ERCP is usually done as an outpatient procedure in the x-ray department of a hospital. An ERCP usually takes 30–60 minutes, followed by 1–2 hours in the recovery room.

  • Preparation for an ERCP can vary but usually includes no eating or drinking for 8 hours before the procedure.
  • The person will be asked to remove clothing, jewellery and other objects that will be in the x-ray field and may interfere with the quality of the x-ray.
  • The person will be asked to empty the bladder.

During the ERCP:

  • The person lies on the stomach or left side.
  • An anesthetic spray, gargle or lozenge may be given to numb the throat. This will relax the gag reflex, which makes it easier to put in the endoscope.
  • An intravenous line will be placed in the arm so that medications, including sedation, pain medication and antibiotics, can be given during the procedure.
  • The endoscope is guided into the mouth, passed down the throat, through the esophagus and stomach and into the duodenum (first part of the small intestine).
    • The person may be asked to swallow to help move the endoscope along.
    • A feeling of not being able to breathe is a false sensation caused by the anesthetic.

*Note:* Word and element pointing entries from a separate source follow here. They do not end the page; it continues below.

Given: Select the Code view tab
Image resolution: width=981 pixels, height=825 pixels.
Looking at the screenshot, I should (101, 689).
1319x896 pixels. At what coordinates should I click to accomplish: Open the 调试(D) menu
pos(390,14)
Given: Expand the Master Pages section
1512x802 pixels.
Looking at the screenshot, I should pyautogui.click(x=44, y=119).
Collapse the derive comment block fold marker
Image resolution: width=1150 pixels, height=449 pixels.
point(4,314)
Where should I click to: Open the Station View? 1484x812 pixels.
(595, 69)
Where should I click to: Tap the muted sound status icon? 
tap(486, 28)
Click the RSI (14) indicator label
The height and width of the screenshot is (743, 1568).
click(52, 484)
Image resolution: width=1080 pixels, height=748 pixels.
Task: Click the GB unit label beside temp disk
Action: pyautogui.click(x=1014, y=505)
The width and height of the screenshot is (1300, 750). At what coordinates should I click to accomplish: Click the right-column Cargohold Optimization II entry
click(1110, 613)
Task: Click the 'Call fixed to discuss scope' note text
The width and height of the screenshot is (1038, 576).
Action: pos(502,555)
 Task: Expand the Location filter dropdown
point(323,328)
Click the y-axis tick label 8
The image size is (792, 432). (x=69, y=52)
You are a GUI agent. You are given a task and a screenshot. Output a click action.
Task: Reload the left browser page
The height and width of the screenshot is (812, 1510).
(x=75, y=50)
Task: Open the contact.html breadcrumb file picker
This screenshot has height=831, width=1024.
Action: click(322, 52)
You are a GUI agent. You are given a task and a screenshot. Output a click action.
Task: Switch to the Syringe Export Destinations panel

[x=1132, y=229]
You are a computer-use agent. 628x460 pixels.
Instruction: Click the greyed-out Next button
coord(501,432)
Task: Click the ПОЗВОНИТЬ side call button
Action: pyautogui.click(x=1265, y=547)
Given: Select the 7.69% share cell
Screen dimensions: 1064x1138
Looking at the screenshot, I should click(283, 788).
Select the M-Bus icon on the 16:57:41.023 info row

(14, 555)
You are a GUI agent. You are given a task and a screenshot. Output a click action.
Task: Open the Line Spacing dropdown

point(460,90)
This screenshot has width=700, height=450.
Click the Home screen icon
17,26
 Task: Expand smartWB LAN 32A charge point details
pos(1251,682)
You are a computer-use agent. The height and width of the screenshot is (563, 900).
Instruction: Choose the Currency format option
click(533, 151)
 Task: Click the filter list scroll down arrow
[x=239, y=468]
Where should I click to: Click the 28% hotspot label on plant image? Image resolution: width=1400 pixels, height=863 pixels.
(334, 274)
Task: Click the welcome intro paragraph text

There is enough breathing space around the tube. It is important to relax and take slow, deep breaths during the procedure.
  • The doctor looks at the esophagus, stomach and duodenum as the endoscope is inserted.
  • When the endoscope reaches the duodenum, the doctor identifies the openings where the bile duct and the pancreatic duct drain into the duodenum.
  • A small amount of air is injected through the scope, which makes it easier for the doctor to see the ducts.
  • A small tube is passed through the endoscope to inject contrast mediumcontrast mediumA substance used in some diagnostic procedures to help parts of the body show up better on x-rays or other imaging tests. into the ducts. A flushing sensation may take place when the contrast material in injected.
  • X-rays are taken.
  • Special instruments may be passed through the endoscope during ERCP.
    • A small brush or forceps may be used to remove cells or a tissue sample.
    • If doctors find a gallstone, they can remove it in some cases.
    • A small mesh or plastic tube (called a stent) can be inserted through the endoscope to hold open a narrowed bile duct.
  • The endoscope is slowly removed when the procedure is finished.
    • The person may gag, feel nauseous or have bloating or mild abdominal cramping during removal of the endoscope.

After ERCP:

  • The person cannot eat or drink until the throat is no longer numb and the person can swallow without choking.
  • Driving is not allowed for 24 hours.
  • The person should not return to work for 24 hours.
  • The person may have gas and feel bloated.
  • The person may have a mild sore throat, hoarseness or throat irritation.
  • If gallstones are removed or a stent is inserted, the person may have to stay in hospital overnight.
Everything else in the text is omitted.